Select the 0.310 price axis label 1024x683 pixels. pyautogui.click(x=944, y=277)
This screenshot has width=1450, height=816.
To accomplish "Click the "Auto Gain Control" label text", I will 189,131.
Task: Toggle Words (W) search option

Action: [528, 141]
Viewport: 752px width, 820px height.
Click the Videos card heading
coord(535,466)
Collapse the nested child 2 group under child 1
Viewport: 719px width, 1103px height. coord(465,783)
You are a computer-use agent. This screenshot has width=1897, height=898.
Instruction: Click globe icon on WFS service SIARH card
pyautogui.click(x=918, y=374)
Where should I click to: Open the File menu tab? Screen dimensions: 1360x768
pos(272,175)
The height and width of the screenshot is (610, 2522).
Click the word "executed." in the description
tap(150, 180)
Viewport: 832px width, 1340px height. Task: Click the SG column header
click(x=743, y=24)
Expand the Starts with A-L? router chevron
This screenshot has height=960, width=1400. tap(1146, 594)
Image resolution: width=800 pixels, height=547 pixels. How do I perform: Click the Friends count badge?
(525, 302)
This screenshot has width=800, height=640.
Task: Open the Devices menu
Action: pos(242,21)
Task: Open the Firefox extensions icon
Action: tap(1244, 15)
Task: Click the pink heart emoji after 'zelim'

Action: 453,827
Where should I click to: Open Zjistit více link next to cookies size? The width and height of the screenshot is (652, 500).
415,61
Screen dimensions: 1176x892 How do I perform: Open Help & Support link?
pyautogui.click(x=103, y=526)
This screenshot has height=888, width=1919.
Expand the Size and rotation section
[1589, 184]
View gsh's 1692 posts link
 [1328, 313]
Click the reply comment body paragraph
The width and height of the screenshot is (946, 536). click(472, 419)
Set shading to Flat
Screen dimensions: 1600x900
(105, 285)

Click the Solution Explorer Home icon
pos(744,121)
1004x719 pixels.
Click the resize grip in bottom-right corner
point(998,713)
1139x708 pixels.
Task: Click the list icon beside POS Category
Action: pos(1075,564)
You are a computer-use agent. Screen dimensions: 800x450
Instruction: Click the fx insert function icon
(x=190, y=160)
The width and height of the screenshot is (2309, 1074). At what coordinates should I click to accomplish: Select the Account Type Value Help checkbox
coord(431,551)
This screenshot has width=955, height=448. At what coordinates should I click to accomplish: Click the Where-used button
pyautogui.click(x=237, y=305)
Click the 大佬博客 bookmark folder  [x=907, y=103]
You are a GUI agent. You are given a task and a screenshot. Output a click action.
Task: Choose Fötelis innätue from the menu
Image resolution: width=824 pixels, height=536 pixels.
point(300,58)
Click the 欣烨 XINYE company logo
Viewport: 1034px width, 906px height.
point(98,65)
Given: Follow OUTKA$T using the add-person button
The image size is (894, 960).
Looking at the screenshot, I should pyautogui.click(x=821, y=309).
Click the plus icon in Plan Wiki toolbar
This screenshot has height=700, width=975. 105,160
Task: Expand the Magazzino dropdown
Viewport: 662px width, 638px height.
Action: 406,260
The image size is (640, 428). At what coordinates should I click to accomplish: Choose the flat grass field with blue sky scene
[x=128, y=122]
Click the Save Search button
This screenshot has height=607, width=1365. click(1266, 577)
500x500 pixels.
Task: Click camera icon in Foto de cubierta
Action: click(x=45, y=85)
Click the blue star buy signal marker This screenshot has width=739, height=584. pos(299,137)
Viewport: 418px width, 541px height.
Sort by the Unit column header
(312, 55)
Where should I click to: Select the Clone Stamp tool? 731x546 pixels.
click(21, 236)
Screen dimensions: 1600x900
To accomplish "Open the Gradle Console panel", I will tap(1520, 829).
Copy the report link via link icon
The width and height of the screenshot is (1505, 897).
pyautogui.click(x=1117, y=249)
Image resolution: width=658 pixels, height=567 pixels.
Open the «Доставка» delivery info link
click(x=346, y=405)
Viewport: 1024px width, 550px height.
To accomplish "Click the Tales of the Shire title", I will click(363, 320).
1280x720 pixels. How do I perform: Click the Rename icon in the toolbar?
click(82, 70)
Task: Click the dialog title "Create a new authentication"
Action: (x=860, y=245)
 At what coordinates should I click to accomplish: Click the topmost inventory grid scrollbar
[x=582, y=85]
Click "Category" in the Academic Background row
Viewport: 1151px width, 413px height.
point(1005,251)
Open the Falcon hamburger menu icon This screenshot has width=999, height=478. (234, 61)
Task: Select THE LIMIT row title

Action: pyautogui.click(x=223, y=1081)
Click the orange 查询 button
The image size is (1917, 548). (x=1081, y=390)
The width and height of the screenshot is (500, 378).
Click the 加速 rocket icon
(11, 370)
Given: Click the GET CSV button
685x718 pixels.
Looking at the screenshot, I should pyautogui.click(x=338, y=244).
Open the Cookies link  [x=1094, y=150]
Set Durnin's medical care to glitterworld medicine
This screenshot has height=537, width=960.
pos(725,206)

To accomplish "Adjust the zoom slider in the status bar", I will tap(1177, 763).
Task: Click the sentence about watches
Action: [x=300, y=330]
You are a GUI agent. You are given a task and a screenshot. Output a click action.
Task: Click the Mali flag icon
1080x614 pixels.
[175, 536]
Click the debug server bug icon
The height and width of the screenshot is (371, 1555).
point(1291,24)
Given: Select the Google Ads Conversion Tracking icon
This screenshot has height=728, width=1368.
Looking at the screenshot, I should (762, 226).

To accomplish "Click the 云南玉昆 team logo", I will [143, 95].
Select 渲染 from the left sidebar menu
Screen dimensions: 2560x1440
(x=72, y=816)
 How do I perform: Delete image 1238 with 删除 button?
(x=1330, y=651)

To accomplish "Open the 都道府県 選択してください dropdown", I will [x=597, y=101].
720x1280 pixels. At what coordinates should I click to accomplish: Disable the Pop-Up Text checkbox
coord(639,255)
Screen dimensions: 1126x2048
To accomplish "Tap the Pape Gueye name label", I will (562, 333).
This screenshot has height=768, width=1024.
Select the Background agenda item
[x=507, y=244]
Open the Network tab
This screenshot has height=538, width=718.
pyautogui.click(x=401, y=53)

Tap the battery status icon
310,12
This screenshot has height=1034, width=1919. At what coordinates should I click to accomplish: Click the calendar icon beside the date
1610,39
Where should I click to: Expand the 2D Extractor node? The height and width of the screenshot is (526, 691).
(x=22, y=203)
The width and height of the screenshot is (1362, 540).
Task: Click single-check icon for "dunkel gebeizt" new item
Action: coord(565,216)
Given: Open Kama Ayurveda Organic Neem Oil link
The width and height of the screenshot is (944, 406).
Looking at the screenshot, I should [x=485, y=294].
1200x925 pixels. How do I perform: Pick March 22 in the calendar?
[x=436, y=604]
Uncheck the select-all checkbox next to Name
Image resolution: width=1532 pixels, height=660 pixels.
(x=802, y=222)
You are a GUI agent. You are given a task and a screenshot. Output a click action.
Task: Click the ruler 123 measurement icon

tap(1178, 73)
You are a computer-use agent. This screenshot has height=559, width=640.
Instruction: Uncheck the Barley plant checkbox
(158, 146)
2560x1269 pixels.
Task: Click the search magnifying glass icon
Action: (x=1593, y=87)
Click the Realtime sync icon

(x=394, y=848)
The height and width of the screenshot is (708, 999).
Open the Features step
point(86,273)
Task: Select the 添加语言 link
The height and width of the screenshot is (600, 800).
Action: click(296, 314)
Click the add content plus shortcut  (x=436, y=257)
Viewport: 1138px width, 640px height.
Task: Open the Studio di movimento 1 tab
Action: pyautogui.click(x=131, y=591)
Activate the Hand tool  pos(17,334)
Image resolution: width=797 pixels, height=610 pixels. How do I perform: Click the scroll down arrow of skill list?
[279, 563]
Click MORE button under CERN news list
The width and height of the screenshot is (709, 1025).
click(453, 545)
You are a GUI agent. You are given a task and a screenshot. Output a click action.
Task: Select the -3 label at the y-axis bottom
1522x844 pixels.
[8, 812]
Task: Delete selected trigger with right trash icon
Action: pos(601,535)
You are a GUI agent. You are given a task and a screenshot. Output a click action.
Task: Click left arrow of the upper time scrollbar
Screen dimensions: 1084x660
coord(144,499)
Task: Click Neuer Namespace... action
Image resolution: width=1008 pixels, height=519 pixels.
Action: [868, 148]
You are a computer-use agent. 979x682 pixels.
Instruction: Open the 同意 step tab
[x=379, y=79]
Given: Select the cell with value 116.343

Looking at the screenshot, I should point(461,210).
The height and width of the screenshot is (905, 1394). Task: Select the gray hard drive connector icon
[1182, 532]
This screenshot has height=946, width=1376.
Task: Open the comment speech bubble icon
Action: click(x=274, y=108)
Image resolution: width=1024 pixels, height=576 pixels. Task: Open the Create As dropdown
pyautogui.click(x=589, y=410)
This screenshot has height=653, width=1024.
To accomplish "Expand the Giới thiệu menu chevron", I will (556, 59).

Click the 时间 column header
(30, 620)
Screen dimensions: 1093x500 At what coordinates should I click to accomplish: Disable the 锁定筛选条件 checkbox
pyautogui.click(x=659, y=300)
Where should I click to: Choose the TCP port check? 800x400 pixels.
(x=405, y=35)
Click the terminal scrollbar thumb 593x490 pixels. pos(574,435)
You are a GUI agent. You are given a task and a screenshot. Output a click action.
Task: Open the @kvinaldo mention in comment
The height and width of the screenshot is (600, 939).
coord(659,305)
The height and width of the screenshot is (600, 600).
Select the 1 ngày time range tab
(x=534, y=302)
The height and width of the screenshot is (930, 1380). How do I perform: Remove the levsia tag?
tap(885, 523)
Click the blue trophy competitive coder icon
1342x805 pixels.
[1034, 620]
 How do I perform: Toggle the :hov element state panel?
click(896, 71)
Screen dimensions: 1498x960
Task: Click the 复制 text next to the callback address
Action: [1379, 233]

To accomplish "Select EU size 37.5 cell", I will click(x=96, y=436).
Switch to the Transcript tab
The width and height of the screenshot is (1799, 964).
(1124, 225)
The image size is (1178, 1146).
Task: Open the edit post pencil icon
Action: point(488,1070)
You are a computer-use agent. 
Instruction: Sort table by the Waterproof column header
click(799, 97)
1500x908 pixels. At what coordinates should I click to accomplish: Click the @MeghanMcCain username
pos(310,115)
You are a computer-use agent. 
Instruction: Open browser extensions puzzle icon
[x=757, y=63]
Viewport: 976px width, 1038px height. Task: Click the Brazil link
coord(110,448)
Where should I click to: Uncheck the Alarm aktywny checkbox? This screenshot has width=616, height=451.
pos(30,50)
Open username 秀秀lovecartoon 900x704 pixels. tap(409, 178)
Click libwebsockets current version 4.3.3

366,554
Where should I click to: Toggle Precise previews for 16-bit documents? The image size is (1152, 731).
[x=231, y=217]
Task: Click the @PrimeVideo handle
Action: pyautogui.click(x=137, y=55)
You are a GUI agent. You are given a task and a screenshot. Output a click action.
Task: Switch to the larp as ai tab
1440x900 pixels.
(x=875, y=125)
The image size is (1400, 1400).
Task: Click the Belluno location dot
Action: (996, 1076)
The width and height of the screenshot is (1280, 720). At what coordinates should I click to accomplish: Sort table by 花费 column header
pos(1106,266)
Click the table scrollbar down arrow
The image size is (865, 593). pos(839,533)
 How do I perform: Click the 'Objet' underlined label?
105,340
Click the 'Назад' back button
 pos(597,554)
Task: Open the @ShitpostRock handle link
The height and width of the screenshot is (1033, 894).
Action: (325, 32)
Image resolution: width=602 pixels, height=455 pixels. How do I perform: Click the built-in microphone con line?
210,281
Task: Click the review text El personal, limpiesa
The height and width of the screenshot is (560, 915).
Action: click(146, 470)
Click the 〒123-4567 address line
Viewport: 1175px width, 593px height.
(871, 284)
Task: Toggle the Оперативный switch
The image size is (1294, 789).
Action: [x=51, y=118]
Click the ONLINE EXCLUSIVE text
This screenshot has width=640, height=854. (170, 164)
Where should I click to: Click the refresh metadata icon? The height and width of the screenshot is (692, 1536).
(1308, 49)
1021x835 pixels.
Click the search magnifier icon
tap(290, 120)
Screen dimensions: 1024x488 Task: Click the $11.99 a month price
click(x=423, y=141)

· · · ·

About this exercise
Go over the data above and copy every line that has the word "axis" in it.

Task response
Select the 0.310 price axis label 1024x683 pixels. pyautogui.click(x=944, y=277)
Task: Select the -3 label at the y-axis bottom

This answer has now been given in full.